Pdl, il nuovo si chiama “Forza Italia”

In attesa della “rivoluzione” annunciata da Alfano, mentre alcuni vanno “oltre” per raggiungere Casini, Martino e Galan infiammano la platea del centrodestra proponendo il ritorno alle origini

C’è qualcosa di nuovo oggi nell’aria del centrodestra, anzi d’antico. Mentre tutti si affannano ad “andare oltre il Pdl”, chi per congiungersi con Casini nel partito della nazione, chi vagheggiando inediti contenitori post berlusconiani, Antonio Martino e Giancarlo Galan propongono di ritornare alle sacre fonti battesimali, a quello spirito del ’94 che ispirò la nascita di Forza Italia.
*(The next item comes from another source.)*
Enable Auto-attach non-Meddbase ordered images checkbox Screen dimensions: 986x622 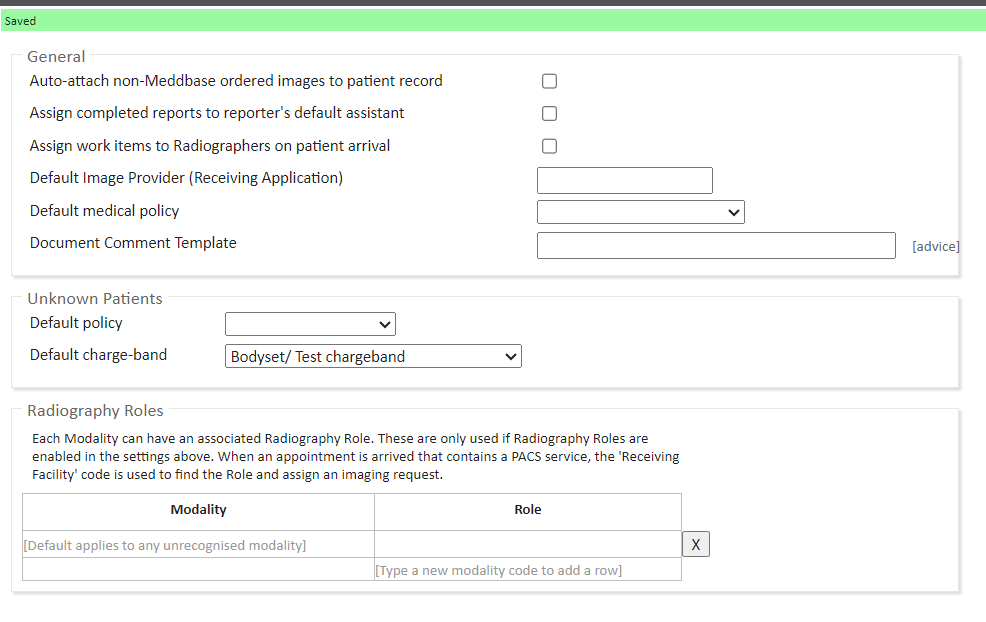tap(549, 81)
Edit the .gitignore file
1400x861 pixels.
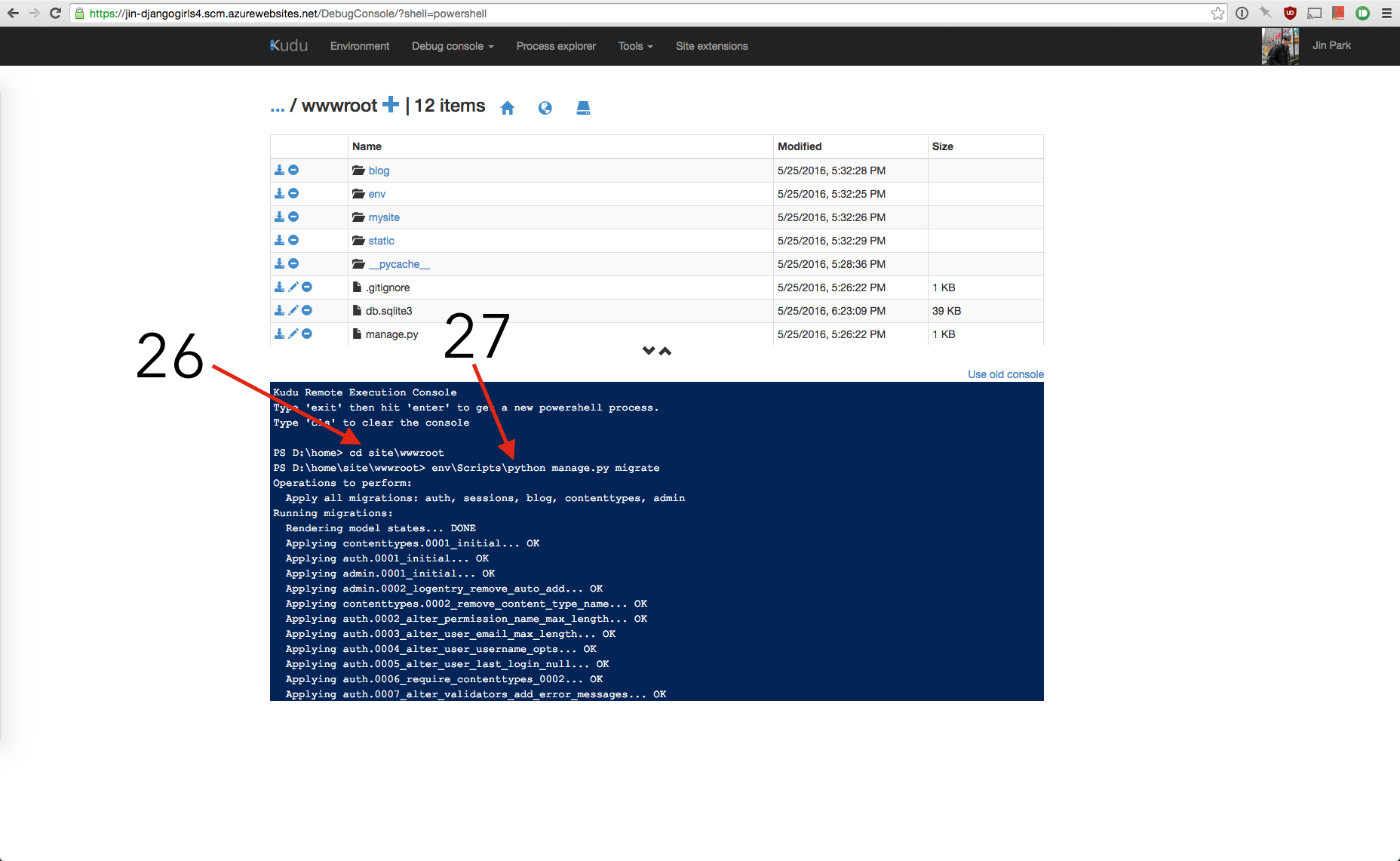tap(293, 287)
Riprendere il filo interrotto di quella “rivoluzione liberale di massa” promessa e tradita, archiviare l’infelice stagione del Pdl, riaffermare l’architrave bipolare come tappa di un processo che deve portare l’Italia, al pari delle grandi democrazie occidentali, a un sistema bipartitico. Perché “si governa per il centro e non dal centro” e ogni altra soluzione sarebbe solo l’ennesimo pateracchio politicista. Il programma di questa nuova Forza Italia non potrebbe che essere quello delle origini: “Meno Stato, meno tasse, più libertà”.

 

Il vecchio professore liberale, tessera numero 2 di Forza Italia, e l’ex presidente della Regione Veneto, tra i primi a seguire il Cavaliere, hanno illustrato la loro ricetta per far uscire dal pantano il centrodestra nel corso di un convegno promosso ieri ad Asti da un pugno di associazioni di area: Europa Duemila dell’ex sindaco della città del Palio (e europarlamentare) Luigi Florio, Progett’Azione presieduta da Maria Teresa Armosino, Comitato Cavour 2010 e dai Tea Party piemontesi dell’eroico Vito Foschi. Non un’operazione nostalgia – “strano che a darci dei nostalgici siano Gasparri e La Russa, gente che da anni coltiva ben altre nostalgie”, hanno affermato all’unisono Martino e Galan – ma la necessità di riprendere i temi forti e originali della “discesa in campo”: sburocratizzazione, detassazione, partito leggero sul modello americano, abolizione del finanziamento pubblico della politica. Un ritorno al futuro che ha fatto breccia nella platea stipata nel salone del Consiglio provinciale. Annunciata una seconda tappa a Torino nelle prossime settimane.